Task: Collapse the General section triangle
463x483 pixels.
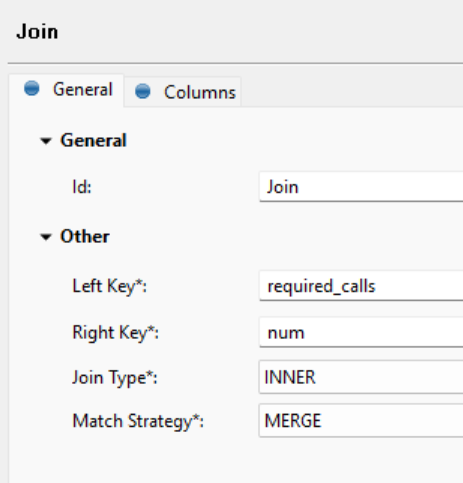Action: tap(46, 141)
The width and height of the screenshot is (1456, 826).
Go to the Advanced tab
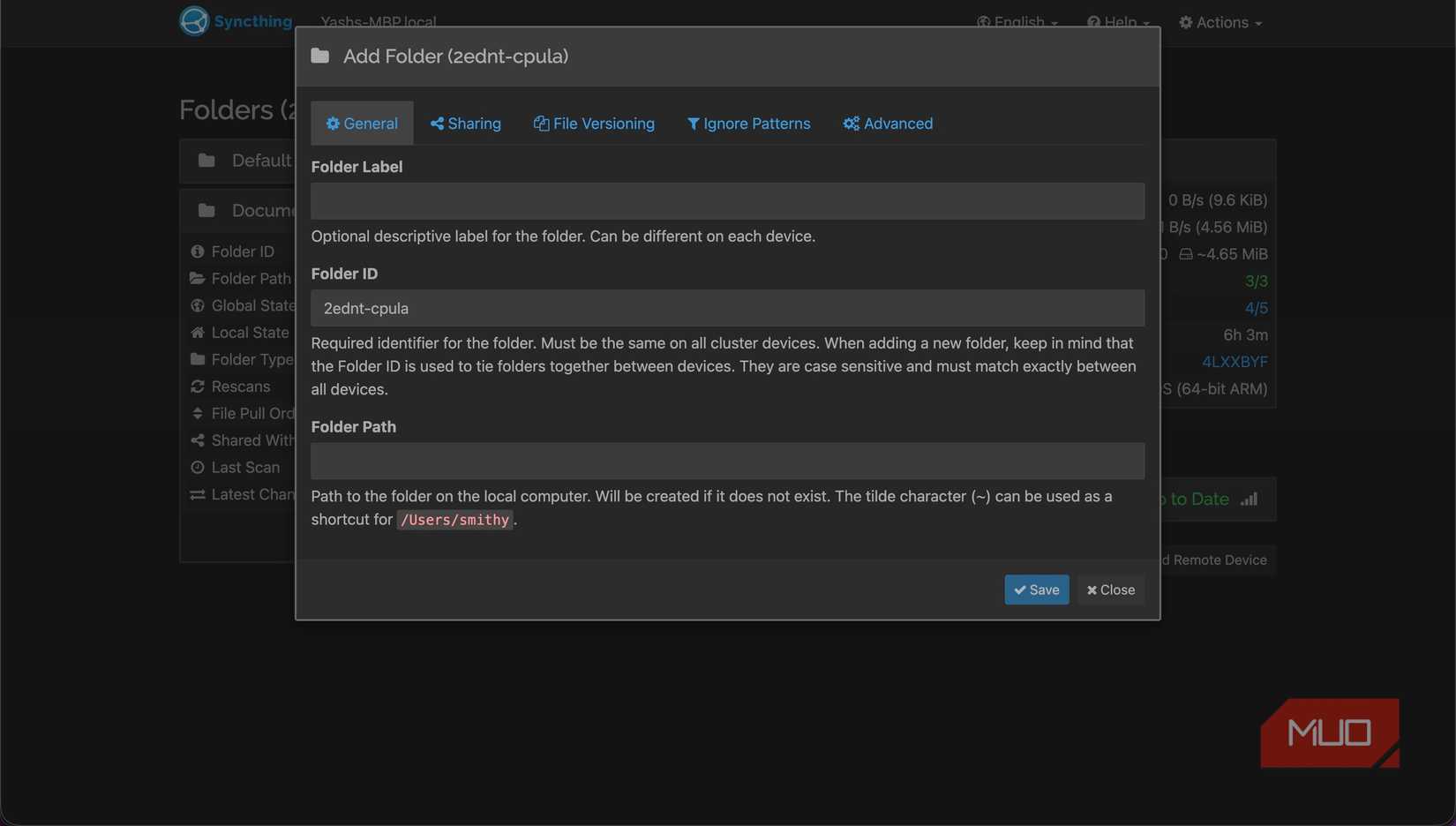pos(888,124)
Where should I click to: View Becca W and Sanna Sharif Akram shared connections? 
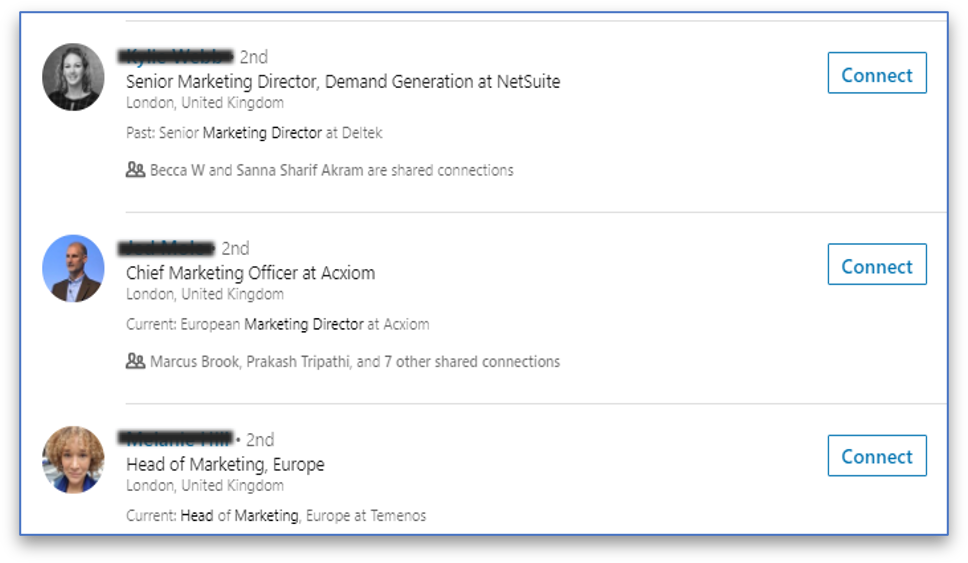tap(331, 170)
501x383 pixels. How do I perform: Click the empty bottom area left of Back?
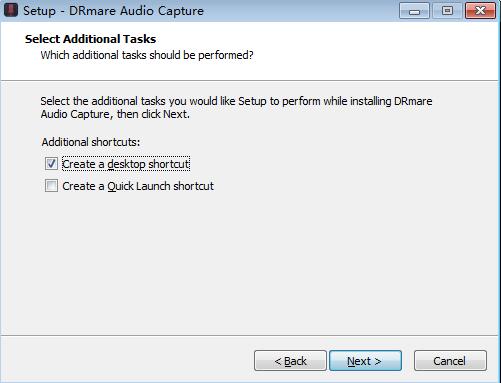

• [Work required]
Starting at the line with "Where should I", transcribe the listing above exactly through its last line. No picture belongs in the transcription.

• [Answer section]
Where should I click to: View Becca W and Sanna Sharif Akram shared connections? 
tap(331, 170)
501x383 pixels. How do I perform: Click the empty bottom area left of Back?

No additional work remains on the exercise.